One of the statements that is getting tossed around is that Hobby Lobby wanted to be able to refuse to pay for all contraceptives for its female employees. This is not the case, though the ruling may leave that possibility open.
There are 20 forms of contraceptive that are covered under the Affordable Care Act. Of these 20, Hobby Lobby has issue with only four that they considered “abortifacients.” These four treatments are different from the other 16 due to the fact that they may prevent an already fertilized egg (a “conception”) from implanting and growing. These four include Plan B, Ella, as well as copper and hormonal IUDs.
Hobby Lobby’s contention was that, since they believe that life begins at conception, these four treatments cause de facto abortions. The medical community at large does not consider these treatments to be abortions, since their definition of viability must include the implant stage.
The Supreme Court’s decision came down to the fact that the owners of Hobby Lobby and other businesses believe that life begins at a different point than most doctors do. Therefore, this became a religious issue.
Opponents of this position say that this decision is a slippery slope that could cause many other issues of a religious nature, even some that have not yet been thought of, to become major headaches. These may not even be in the healthcare realm.
One example that has been proffered is: What if a business owned by a Jehovah’s Witness, who believes that use of blood products are forbidden in the Bible, says that they should not be forced to cover life-saving transfusions or hemophiliac treatments, even for non-Witness employees?
This was an example used by Justice Ruth Bader Ginsburg in her dissent from the 5-4 decision.
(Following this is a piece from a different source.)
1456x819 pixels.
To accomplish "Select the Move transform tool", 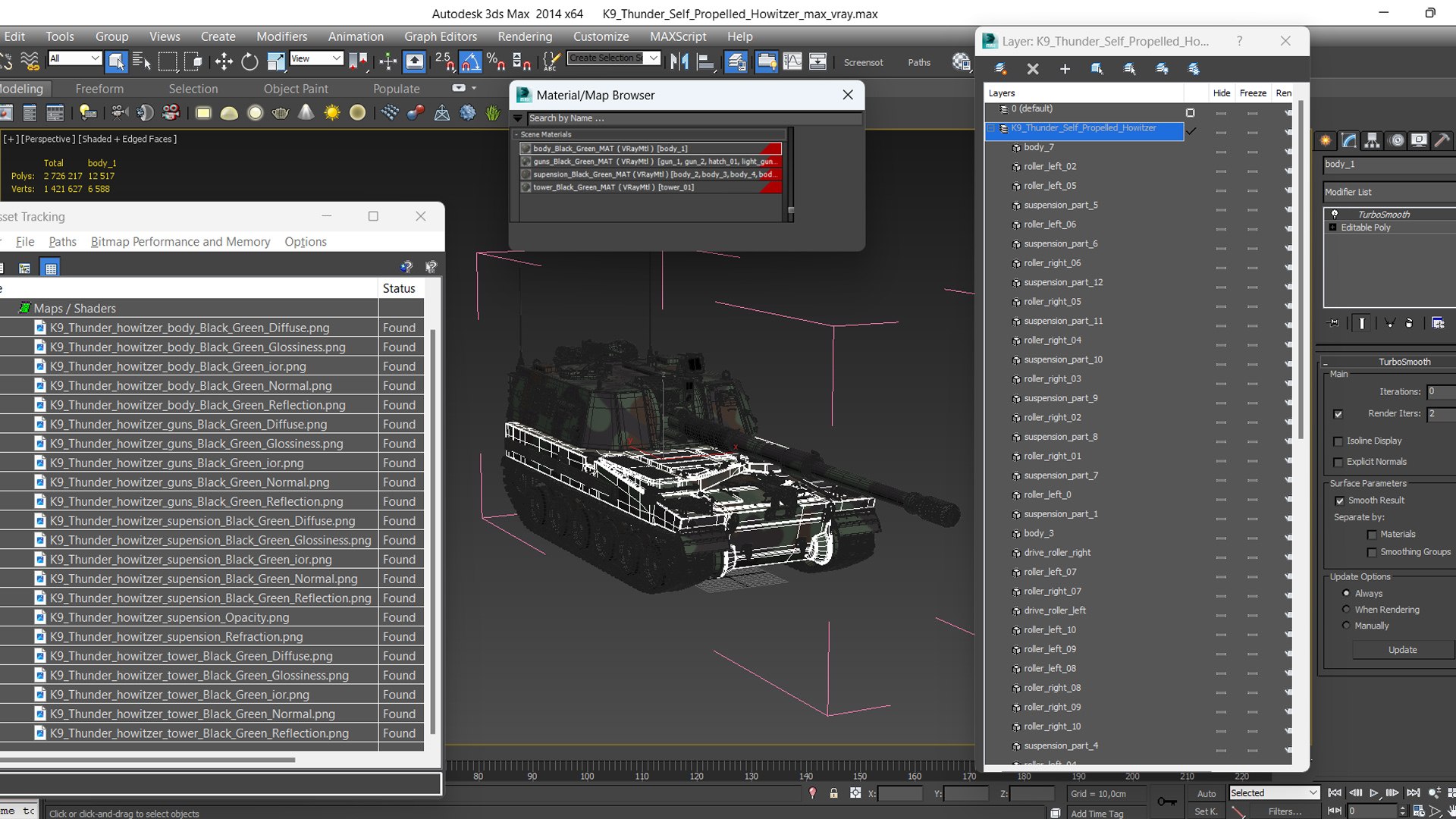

She went on to ask:
“Would the exemption…extend to employers with religiously grounded objections to blood transfusions (Jehovah’s Witnesses); antidepressants (Scientologists); medications derived from pigs, including anesthesia, intravenous fluids, and pills coated with gelatin (certain Muslims, Jews, and Hindus); and vaccinations[?]…Not much help there for the lower courts bound by today’s decision.”
The Court’s decision is designed to be narrow and limited only to “closely-held corporations” — which comprise most of the businesses in the United States. MSNBC’s Rachel Maddow acknowledged this in her commentary on the ruling.
“The justices in the majority, they went out of their way to say that your religious objections can only get you out of this one part of this one law,” she said. “They said specifically that only contraception laws are subject to religious beliefs. Other laws aren’t.”
Even so, many on both sides of the issue say that the genie is out of the bottle and there will be further effects.
“Justice Ginsburg is right — this is sweeping,” said Jonathan Turley, law professor at George Washington University. “People should not get lost in the reference to ‘closely held corporations.’ These types of businesses are huge in this country and most of the businesses people relate with in their daily lives. We’re still working out the details of how far that goes. … That’s what’s going to happen here. It is a significant game changer.”
On the other side of the aisle, Lori Windham, senior counsel with the Becket Fund for Religious Liberty said, “This case is about the freedoms of all Americans — women and men — and it’s something that all Americans should celebrate today.”